_TEXTE SOURCE_.
========================================

Rencontres avec les organismes de formation des élus

Par - Le 01 mai 2014.

195 organismes agréés en France. Associations,
instituts ou centres de formation, les acteurs sont
aussi nombreux que diversifiés. Et avec plus de
36 000 maires et près de 520 000 conseilleurs municipaux,
le public susceptible de se former est large.
D'où l'intérêt, pour les organismes, de se positionner
sur ce type de prestation.

Droit et marchés publics

Depuis plusieurs années, Jean-Henri Berger forme
les élus dans le Vaucluse. Son école des candidats
et des élus élabore des sessions à la demande. “Nous
proposons des formations personnalisées selon les destinataires."
Les nouveaux élus y trouvent des formations
très techniques, axées sur l'acquisition de notions
de base dans le domaine juridique, financier,
ou encore des marchés publics. Une manière pour
eux d'acquérir toutes les compétences pour diriger
au mieux leur territoire. Les candidats aux élections
y trouvent aussi leur compte. En effet, des modules
sont organisés autour de la préparation d'une campagne,
pour qu'ils acquièrent les notions fondamentales
avant de se lancer sur le terrain. “Les cours sont
étalés sur 18 heures et les stagiaires sont répartis successivement
en trois groupes : celui des candidats, celui des
directeurs de campagne et, enfin, celui des journalistes.
Cela permet à chacun d'appréhender toutes les dimensions
d'une campagne." Une formation payante, qui
récolte le plus souvent des retours positifs. “Tout le
monde n'a pas gagné les élections, mais on constate une
amélioration nette des scores dès le premier tour pour
les candidats ayant suivi la formation."

Des formations très techniques...

À l'Institut de formation des élus territoriaux (Ifet),
les élus départementaux sont formés depuis 1994.
Jean-Yves Gouttebel, président de l'institut et président
du Conseil général du Puy-de-Dôme, souhaite
aujourd'hui s'adresser à tous les élus. “Nous
formons depuis maintenant quelques années les élus
municipaux et nous allons lancer prochainement des
actions spécifiques pour les maires ruraux. Elles seront
mises en place dès le milieu de l'année pour permettre
aux nouveaux maires d'en bénéficier." Ancien professeur
d'université, Jean-Yves Gouttebel est arrivé à
la tête de l'Ifet grâce à sa connaissance du milieu
de la formation. “J'ai suivi beaucoup de formations
en tant qu'élu et ce qui me plaisait surtout, c'était la
richesse des échanges entre les différents participants.

========================================

_DONNÉES FOURNIES_.
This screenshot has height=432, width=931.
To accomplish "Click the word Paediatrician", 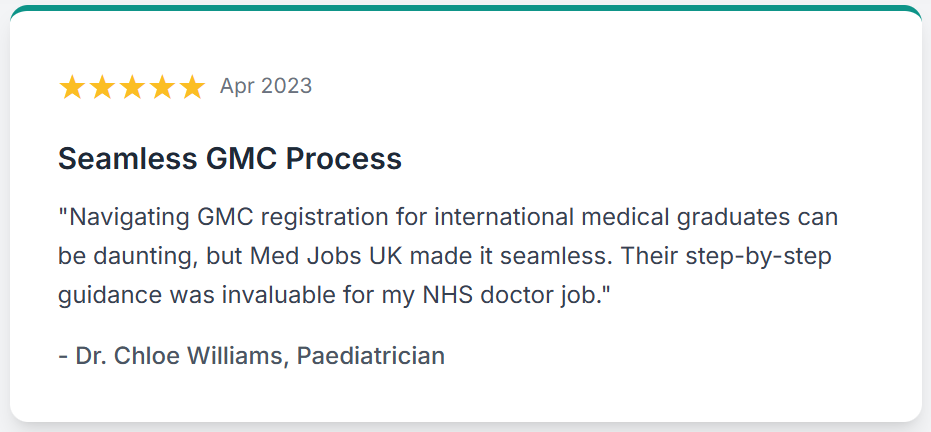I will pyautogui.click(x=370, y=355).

========================================

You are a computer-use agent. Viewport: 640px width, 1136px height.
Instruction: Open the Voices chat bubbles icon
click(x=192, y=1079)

========================================

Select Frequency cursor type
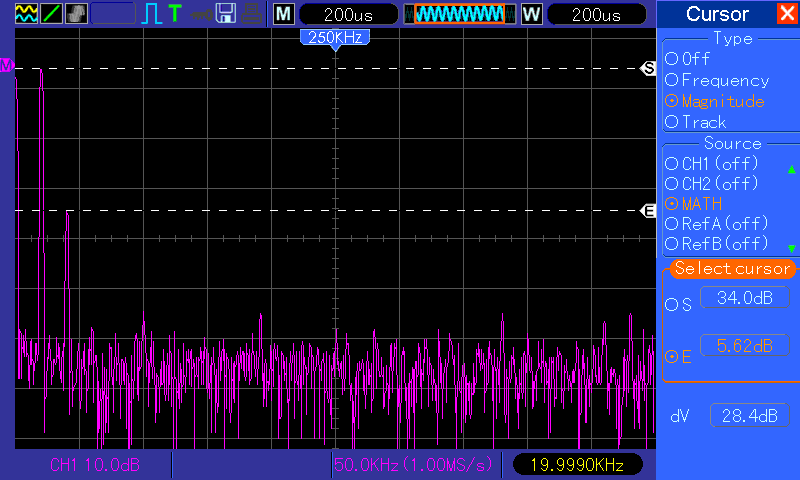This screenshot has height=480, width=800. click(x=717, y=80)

========================================

_CONSIGNE_. Prolongez l'article sur la formation des élus en reprenant juste après sa dernière phrase.

_RÉSULTAT_.
Les séminaires sont des lieux de partage d'expériences
très enrichissants. C'est ce que nous essayons de continuer
à développer à l'Ifet." L'institut se concentre
surtout sur des formations très techniques répondant
aux demandes concrètes des élus. Comment
réaliser sa déclaration sur le patrimoine, quels sont
les responsabilités engagées et les risques juridiques,
toutes sortes de questions auxquelles les formateurs
apportent des éclairages nécessaires.

... et partisanes ?

Des organismes de formation indépendants ?
Difficile à dire. Beaucoup d'entre eux sont dirigés
par des personnes clairement encartées dans un
parti politique. C'est le cas pour l'Iforel, dirigé par
Sophie Montel, secrétaire national aux élus au Front
national. Ou encore l'Ifet, dirigé par l'élu socialiste
Jean-Yves Gouttebel.

Charge à eux de prendre garde au délit de favoritisme.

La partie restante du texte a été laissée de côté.